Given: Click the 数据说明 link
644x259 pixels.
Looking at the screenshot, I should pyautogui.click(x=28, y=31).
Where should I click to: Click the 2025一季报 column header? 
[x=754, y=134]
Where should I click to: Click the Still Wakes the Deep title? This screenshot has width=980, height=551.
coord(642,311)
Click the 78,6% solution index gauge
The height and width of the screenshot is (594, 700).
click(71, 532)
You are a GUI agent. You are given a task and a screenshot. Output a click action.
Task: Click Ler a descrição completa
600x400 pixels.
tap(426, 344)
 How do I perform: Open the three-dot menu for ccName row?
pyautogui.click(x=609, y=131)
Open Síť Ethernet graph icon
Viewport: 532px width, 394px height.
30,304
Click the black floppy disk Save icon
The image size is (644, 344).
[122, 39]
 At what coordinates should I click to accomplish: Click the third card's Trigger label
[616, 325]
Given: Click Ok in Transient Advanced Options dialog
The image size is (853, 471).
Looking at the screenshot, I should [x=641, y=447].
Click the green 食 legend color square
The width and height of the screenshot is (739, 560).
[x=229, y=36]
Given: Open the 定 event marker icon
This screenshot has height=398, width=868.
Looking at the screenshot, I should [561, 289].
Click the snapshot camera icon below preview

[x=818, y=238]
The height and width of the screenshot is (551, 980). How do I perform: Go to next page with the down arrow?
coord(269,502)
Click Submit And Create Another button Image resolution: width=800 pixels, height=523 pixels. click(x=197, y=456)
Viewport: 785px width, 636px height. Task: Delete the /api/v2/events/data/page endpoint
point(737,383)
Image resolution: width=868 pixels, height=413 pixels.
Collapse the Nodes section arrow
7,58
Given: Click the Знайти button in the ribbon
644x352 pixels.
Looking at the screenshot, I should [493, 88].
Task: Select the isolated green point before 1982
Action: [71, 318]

_ABOUT THIS TASK_
The full set of entries should be transcribed exactly.

_TASK ANSWER_
Given: Click the 数据说明 link
644x259 pixels.
Looking at the screenshot, I should pyautogui.click(x=28, y=31).
Where should I click to: Click the 2025一季报 column header? 
[x=754, y=134]
Where should I click to: Click the Still Wakes the Deep title? This screenshot has width=980, height=551.
coord(642,311)
Click the 78,6% solution index gauge
The height and width of the screenshot is (594, 700).
click(71, 532)
You are a GUI agent. You are given a task and a screenshot. Output a click action.
Task: Click Ler a descrição completa
600x400 pixels.
tap(426, 344)
 How do I perform: Open the three-dot menu for ccName row?
pyautogui.click(x=609, y=131)
Open Síť Ethernet graph icon
Viewport: 532px width, 394px height.
30,304
Click the black floppy disk Save icon
The image size is (644, 344).
[122, 39]
 At what coordinates should I click to accomplish: Click the third card's Trigger label
[616, 325]
Given: Click Ok in Transient Advanced Options dialog
The image size is (853, 471).
Looking at the screenshot, I should [x=641, y=447].
Click the green 食 legend color square
The width and height of the screenshot is (739, 560).
[x=229, y=36]
Given: Open the 定 event marker icon
This screenshot has height=398, width=868.
Looking at the screenshot, I should [561, 289].
Click the snapshot camera icon below preview

[x=818, y=238]
The height and width of the screenshot is (551, 980). How do I perform: Go to next page with the down arrow?
coord(269,502)
Click Submit And Create Another button Image resolution: width=800 pixels, height=523 pixels. click(x=197, y=456)
Viewport: 785px width, 636px height. Task: Delete the /api/v2/events/data/page endpoint
point(737,383)
Image resolution: width=868 pixels, height=413 pixels.
Collapse the Nodes section arrow
7,58
Given: Click the Знайти button in the ribbon
644x352 pixels.
Looking at the screenshot, I should [493, 88].
Task: Select the isolated green point before 1982
Action: [71, 318]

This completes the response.